A vaccine mandate for domestic air travel is not currently necessary because 'strategies' like masking are 'highly effective,

Pete Buttigieg said on Sunday that a vaccine mandate for domestic air travel wasn't necessary because of current COVID-19 strategies.
"When it comes to domestic travel, we found other strategies are highly effective, including masks and those protections," Buttigieg said.

He said during an interview with Chuck Todd on "Meet the Press" that the travel industry and vaccine companies are creating a safe travel environment for Americans.

The vaccine is not required for domestic air travel, but all federal workers will be required to be inoculated on Monday. Buttigieg did not believe that the mandate would cause travel delays.

Insider previously reported that Democratic lawmakers urged President Joe Biden in a letter to require all airline passengers to show proof of full vaccination or a negative COVID-19 test before boarding a domestic flight.
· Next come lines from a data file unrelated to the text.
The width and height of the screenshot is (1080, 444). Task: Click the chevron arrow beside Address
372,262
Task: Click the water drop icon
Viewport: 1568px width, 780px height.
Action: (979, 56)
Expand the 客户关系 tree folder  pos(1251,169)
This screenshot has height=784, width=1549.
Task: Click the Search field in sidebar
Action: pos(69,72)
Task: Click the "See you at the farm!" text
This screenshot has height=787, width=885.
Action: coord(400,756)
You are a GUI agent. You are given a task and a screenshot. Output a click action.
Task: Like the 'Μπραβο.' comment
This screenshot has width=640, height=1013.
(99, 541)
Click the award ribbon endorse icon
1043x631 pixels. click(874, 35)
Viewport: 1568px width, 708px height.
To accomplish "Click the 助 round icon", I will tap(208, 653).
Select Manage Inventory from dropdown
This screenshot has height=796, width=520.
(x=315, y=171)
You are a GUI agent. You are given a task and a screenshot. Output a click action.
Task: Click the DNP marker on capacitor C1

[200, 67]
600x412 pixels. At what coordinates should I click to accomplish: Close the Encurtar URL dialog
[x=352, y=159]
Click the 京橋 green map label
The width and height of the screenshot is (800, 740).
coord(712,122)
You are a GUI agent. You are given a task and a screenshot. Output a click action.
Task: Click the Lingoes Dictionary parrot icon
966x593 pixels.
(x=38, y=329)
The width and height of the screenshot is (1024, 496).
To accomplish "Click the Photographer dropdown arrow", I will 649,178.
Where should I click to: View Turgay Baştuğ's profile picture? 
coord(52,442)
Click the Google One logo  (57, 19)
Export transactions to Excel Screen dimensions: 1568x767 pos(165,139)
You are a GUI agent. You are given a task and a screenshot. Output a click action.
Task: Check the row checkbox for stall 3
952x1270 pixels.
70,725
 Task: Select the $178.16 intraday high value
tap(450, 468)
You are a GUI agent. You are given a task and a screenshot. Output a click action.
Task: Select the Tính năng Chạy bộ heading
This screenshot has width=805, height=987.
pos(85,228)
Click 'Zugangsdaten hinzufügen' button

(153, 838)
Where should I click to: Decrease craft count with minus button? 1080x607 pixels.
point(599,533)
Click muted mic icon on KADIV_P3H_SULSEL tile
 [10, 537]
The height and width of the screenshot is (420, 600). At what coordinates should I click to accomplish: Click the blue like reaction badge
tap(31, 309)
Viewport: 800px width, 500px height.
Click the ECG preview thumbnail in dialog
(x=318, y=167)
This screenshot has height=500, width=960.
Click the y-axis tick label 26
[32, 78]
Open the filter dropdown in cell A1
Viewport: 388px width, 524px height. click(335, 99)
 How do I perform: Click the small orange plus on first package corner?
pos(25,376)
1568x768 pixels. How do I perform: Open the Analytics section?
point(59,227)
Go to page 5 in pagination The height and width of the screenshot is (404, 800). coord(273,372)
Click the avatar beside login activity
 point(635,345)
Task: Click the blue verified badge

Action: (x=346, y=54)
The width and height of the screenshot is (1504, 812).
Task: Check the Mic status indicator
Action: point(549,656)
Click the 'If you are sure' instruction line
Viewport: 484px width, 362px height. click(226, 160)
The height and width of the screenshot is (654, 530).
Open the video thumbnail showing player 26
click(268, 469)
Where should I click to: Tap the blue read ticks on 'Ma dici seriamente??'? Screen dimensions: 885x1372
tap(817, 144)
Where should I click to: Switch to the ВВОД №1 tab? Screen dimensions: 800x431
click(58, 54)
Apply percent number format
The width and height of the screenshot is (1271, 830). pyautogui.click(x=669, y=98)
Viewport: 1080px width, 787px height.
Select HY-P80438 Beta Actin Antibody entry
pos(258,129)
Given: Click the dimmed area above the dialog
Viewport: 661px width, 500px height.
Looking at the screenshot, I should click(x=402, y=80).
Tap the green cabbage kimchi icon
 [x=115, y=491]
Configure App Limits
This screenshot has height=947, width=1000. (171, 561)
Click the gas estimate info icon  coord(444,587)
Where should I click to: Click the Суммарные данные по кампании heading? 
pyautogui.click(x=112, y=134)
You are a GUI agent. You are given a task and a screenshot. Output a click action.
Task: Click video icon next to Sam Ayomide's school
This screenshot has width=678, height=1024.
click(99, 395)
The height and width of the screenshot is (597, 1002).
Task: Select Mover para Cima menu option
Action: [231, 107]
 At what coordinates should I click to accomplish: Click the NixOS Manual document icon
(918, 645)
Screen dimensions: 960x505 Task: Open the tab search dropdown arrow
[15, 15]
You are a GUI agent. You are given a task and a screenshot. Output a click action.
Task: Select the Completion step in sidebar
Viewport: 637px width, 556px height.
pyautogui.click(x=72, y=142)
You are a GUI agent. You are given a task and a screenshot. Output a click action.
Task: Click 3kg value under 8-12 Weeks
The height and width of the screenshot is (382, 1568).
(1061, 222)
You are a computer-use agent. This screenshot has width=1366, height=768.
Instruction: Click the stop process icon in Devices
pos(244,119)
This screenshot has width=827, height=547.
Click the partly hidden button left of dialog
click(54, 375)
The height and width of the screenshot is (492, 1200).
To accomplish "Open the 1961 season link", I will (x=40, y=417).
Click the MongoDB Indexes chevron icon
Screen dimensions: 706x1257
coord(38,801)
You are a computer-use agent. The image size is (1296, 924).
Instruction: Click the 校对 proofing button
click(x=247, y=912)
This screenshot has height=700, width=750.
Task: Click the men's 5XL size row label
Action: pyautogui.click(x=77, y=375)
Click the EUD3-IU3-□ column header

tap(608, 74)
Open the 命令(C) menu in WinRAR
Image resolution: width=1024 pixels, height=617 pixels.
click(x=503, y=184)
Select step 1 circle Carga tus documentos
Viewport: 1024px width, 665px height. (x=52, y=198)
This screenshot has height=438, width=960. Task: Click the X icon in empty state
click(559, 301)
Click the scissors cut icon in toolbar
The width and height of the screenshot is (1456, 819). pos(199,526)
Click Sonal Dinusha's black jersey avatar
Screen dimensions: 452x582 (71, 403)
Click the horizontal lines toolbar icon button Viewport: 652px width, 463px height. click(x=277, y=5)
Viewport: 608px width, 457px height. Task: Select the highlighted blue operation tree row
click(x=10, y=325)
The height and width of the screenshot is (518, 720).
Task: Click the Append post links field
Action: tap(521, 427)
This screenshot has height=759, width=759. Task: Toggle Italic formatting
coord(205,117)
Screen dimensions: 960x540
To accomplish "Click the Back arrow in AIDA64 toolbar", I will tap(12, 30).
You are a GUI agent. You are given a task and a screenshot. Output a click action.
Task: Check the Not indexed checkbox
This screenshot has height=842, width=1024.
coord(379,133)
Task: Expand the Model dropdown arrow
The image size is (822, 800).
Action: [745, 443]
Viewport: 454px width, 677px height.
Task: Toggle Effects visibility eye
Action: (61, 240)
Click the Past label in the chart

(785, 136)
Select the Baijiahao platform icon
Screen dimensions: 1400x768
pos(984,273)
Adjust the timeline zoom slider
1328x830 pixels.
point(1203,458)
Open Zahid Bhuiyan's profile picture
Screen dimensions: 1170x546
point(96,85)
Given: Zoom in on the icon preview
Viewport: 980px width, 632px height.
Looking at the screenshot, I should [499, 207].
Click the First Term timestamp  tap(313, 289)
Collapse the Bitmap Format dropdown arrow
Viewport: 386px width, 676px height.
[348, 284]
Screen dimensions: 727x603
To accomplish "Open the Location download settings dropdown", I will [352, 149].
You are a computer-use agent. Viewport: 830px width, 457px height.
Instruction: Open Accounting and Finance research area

The 30 Democrats wrote a letter on November 11 saying that this was a necessary step towards making Americans feel safe and confident while traveling.
Buttigieg said that what they're doing right now is to make air travel safe.
He said that the vaccine is required for international air travel. The White House said that beginning November 8, non-citizen, non-immigrant air travelers were required to show proof of vaccine.

Major airlines began requiring masks on flights last year, but masks have been required on all transit since February 1. Flight crews and unruly passengers who refuse to wear masks have had a number of contentious incidents.